Oral Presentation HUPO 2019 - 18th Human Proteome Organization World Congress

Phosphoproteomic study on Staphylococcus aureus to identify phosphoproteins involved in virulence (#188)

Nadine Prust 1 , Clément M. Potel 1 , Nina van Sorge 2 , Simone Lemeer 1
  1. Biomolecular Mass Spectrometry and Proteomics, Bijvoet Center for Biomolecular Research and Utrecht Institute for Pharmaceutical Sciences, Utrecht University, Utrecht, The Netherlands
  2. Medical Microbiology, University Medical Center Utrecht, Utrecht, The Netherlands

Staphylococcus aureus is the leading cause of infections worldwide and infection results in a variety of diseases. As of no surprise, phosphorylation is a major game player in signaling cascades and has been shown to be involved in S. aureus virulence. Albeit long neglected, eukaryotic-like serine/threonine kinases have been implicated in these complex signaling cascades. Due to the sub-stoichiometric nature of protein phosphorylation and a lack of suitable analysis tools, the knowledge of these cascades is, however, to date still limited.

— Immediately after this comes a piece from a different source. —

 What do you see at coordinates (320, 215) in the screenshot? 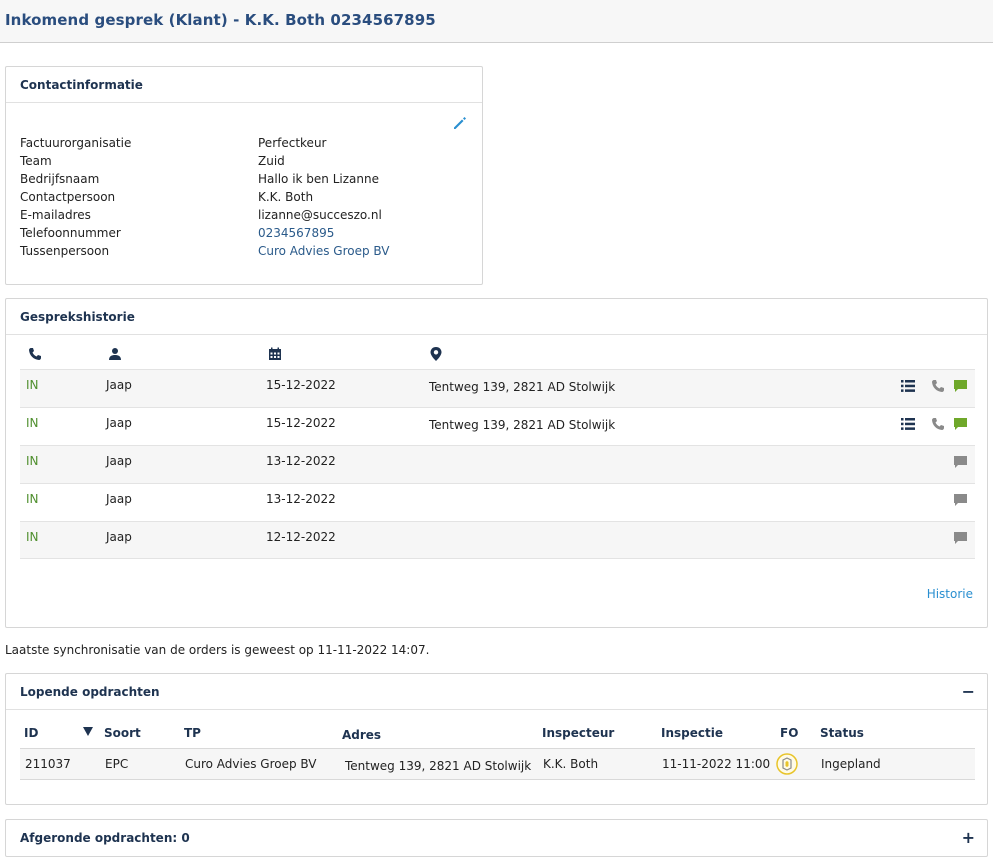
I see `contact-value: lizanne@succeszo.nl` at bounding box center [320, 215].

Here, were apply an optimized protocol for efficient phosphopeptide enrichment via Fe3+-IMAC followed by LC-MS/MS to get a better understanding of the impact of protein phosphorylation on the complex signaling networks involved in pathogenicity. By profiling a serine/threonine kinase and phosphatase mutant from a methicillin-resistant S. aureus mutant library, we generated the most comprehensive phosphoproteome dataset of S. aureus to date, aiding a better understanding of signaling in bacteria. With the identification of 3800 class I p-sites we were able to increase the number of identifications by more than 21 times compared to recent literature. In addition, we were able to identify downstream targets of the only known Ser/Thr kinase of the S. aureus strain USA300, Stk1. Together this work allowed an extensive analysis of the bacterial phosphoproteome and will help to understand mechanisms involved in virulence and antibiotic resistance.